DOUBLE-DIFFUSIVE CONVECTION IN A DISSIPATIVE ELECTRICALLY CONDUCTING NANOFLUID UNDER ORTHOGONAL ELECTRIC AND MAGNETIC FIELDS: A NUMERICAL STUDY

Two-dimensional double-diffusive convective flow in a duct is studied numerically. The duct is filled with electrically conducting nanofluid and subjected to mutually orthogonal static electric and magnetic fields. The one-phase Tiwari-Das model is employed to simulate nanoscale effects. The study is conducted for four different electroconductive nanofluids using water as a base fluid. The left and right plates of the enclosure are kept at different constant temperatures and concentrations. The top and bottom faces are insulated and impermeable to heat and mass transfer, respectively.
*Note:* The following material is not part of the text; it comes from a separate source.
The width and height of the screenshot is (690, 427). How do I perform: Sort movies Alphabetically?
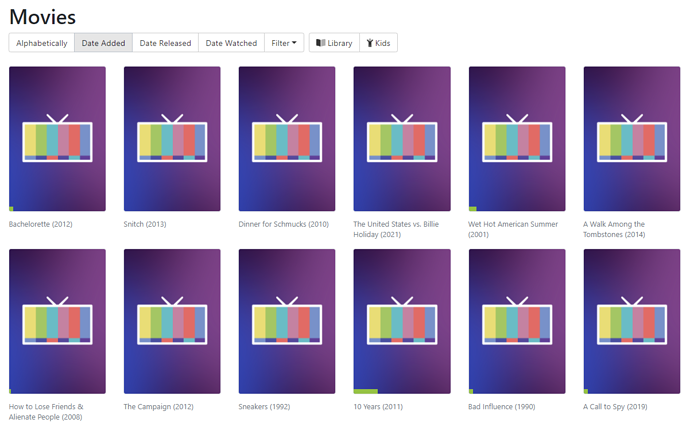42,43
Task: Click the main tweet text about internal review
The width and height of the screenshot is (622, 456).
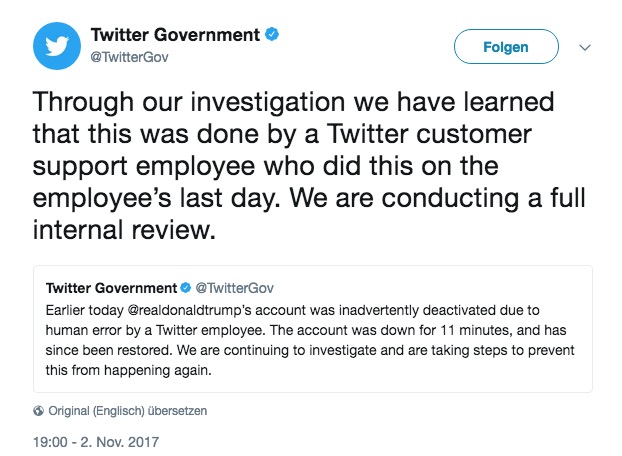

The transport equations describe the velocity, temperature, and nanoparticle concentration fields. These coupled differential Navier-Stokes equations are nonlinear and therefore discretized via a robust finite difference method (FDM). The reduced difference equations are solved by incorporating the successive-over-relaxation (SOR) method. The results are shown graphically for various governing parameters. The skin friction, Nusselt and Sherwood numbers for the impact of selected electromagnetic, nanoscale, and thermophysical parameters are computed. The study is relevant to thermal power technologies, bioelectromagnetic therapy, and nuclear engineering heat transfer control.